Possibilities of Intelligent Vehicles Independently Running and
Carrying out Tasks in Place of People

Takanori Fukao

Professor, College of Science and Engineering

Total consideration via cognition by AI
to mechanical control to create innovation

Automobiles automatically traveling on roads safely and comfortably without being driven by humans, but taking people to their destinations - With current advances in AI, such automated driving is becoming true. Competition for technological development is severe, with well-known automobile manufacturers from around the world competing ruthlessly. However, for full automated driving, further breakthroughs are required.
“Just pursuing AI technology has limits,” says Takanori Fukao, studying a wide range of intelligent vehicle systems, from self-driving cars to blimp robots and automated agricultural vehicles. “We cannot create innovation unless giving full consideration to AI technologies as related to the perception, assessment, and sensing of surrounding environments, as well as motion control and other mechanical aspects of automobiles, plus actuator and power control.” In cutting-edge research domains where specialist fields are becoming increasingly fractionalized, Fukao is well versed in a diverse range of knowledge and technologies in different academic domains, such as AI, computer vision, machine control, and system integration. He is in fact capable of integrating these toward the resolution of various issues, which is his main strength.

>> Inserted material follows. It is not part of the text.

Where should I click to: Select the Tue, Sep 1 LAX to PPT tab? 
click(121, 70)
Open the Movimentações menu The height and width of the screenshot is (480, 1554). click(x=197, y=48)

One such achievement is the development of platooning technology for automated driving. Germany is the world leader in automated automobile driving technology, and has produced an example of platooning with an inter-vehicular distance of 10 meters, but in a joint development project with the government and corporations, Fukao achieved platooning for self-driving trucks running at 80 km per hour with an inter-vehicular distance of just four meters.

What should be seen by sensor? How should it be controlled with the collected data? The accumulation of know-how and technology resulted in platooning at a speed of 80 km per hour with an inter-vehicular distance of just four meters.

“We successfully built an algorithm that can take advantage of both robotics and vehicle dynamics, and based on control design, we were able to stably maintain inter-vehicular distance with high precision,” Fukao says. “We also made a mathematical model of human eyes and driving mechanisms to integrate automobile measuring with control. In addition, we studied the installation positions of vehicle-mounted cameras for sensing, along with measuring points.” By combining various models from cognitive to dynamic models such as machines and actuators, he has come close to smooth automatic steering and platooning that is safe, precise, and very close to human driving. He has already finished running tests on public roads, in addition to adverse environments such as strong wind & rain conditions. A certain automobile manufacturer is currently working on commercialization.

Fukao also has many achievements regarding the study of blimp robots. One of these is the development of unmanned disaster monitoring systems. He has created a technology that can take photographs of the ground with rotating cameras while the robot is automatically flying in the sky, so as to acquire 3D information and create detailed 3D maps that cannot be obtained from artificial satellite images.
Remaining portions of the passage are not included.